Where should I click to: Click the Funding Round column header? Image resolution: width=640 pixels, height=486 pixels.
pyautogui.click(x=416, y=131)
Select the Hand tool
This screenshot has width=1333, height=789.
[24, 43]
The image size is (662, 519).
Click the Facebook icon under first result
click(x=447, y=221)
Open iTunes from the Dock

...

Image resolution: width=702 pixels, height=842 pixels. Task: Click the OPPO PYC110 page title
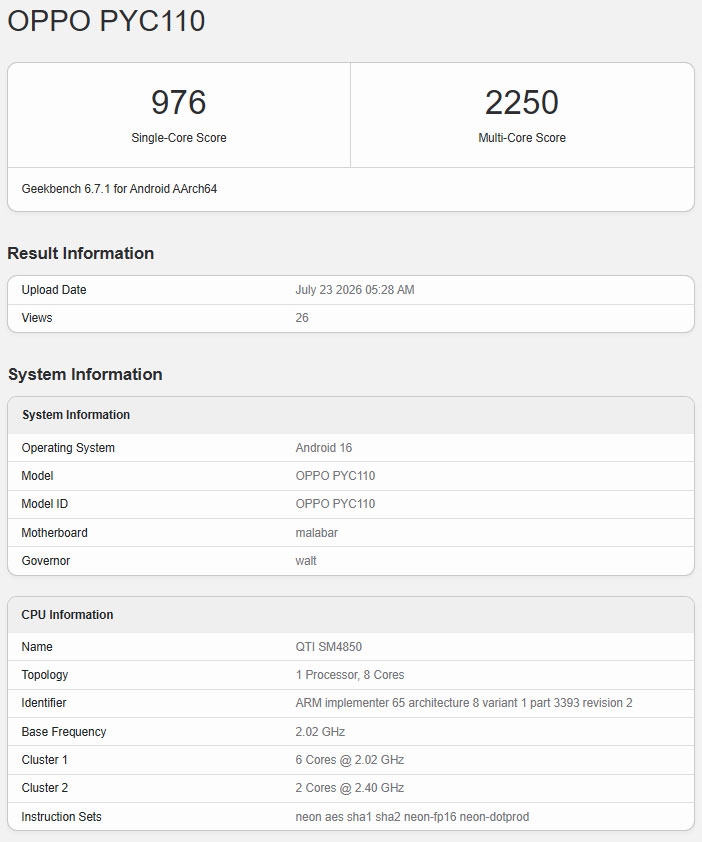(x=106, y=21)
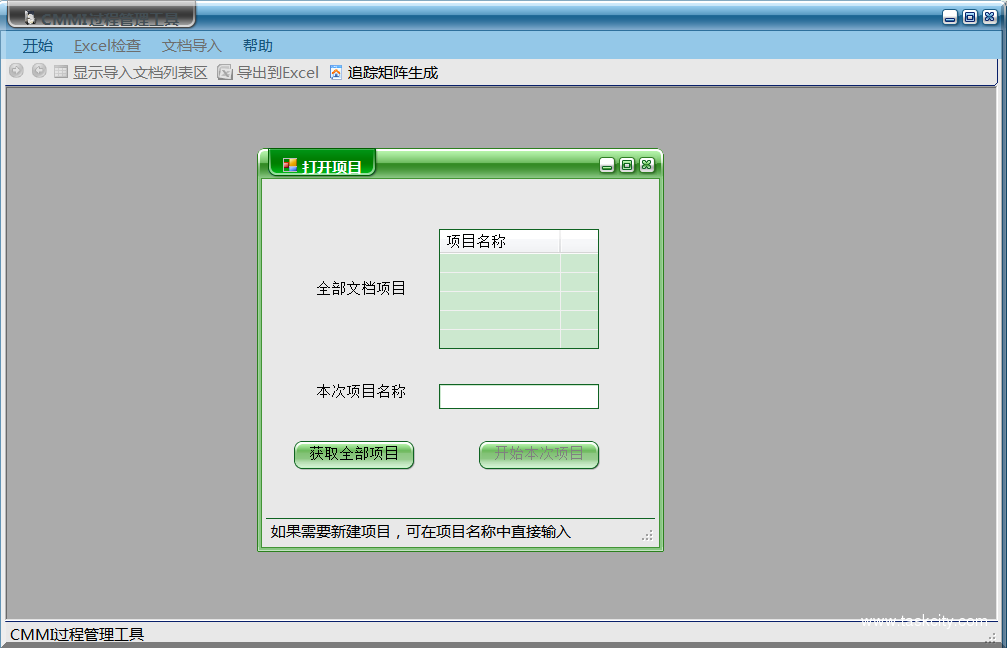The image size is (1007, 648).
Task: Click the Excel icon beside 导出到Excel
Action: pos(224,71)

--

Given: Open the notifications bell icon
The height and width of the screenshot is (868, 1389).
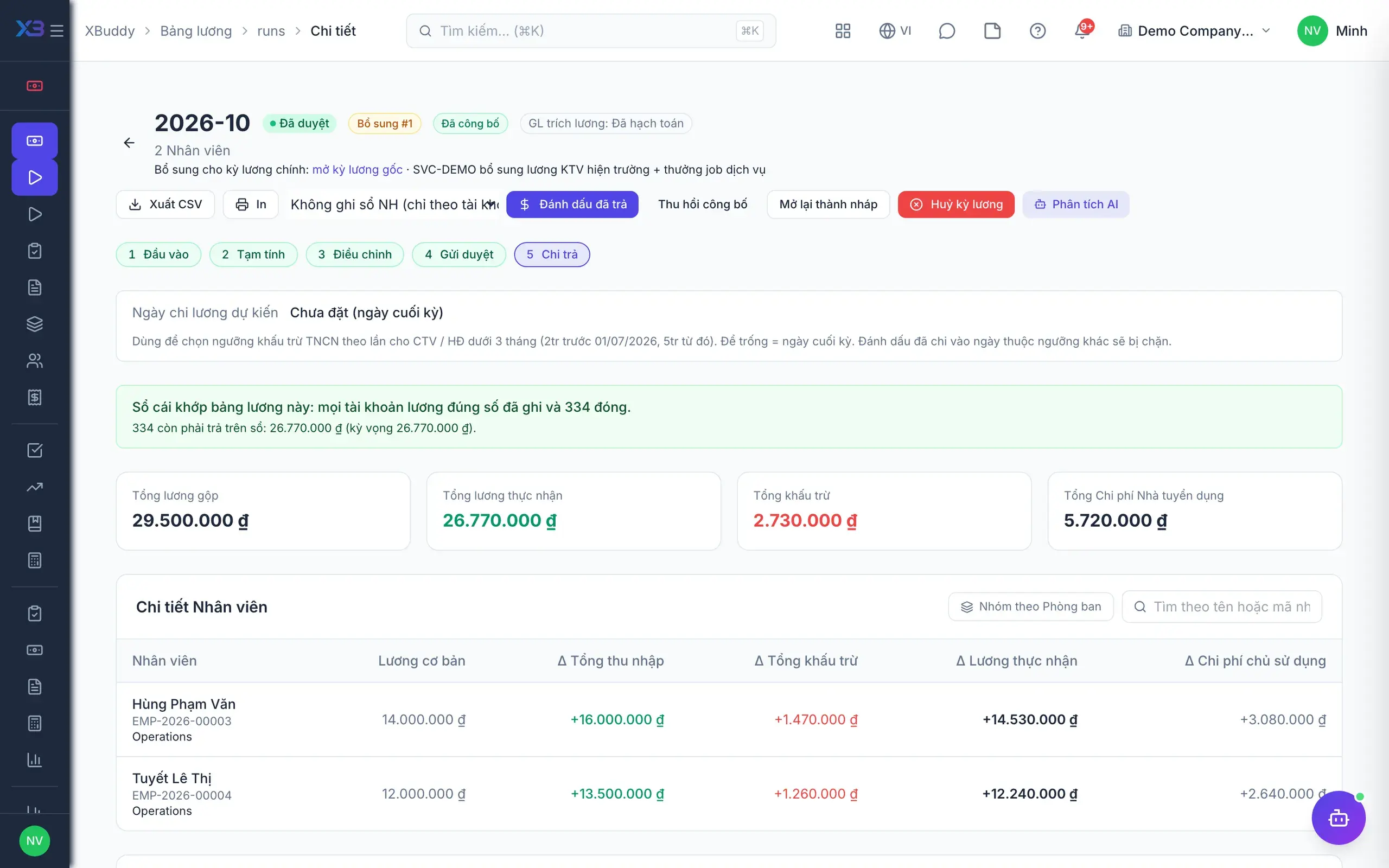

▶ [HOW TO COMPLETE THIS TASK] For each line in the entries that holds "Open", return that line.

▶ [WRITTEN RESPONSE]
Open iTunes from the Dock
Given: Open the notifications bell icon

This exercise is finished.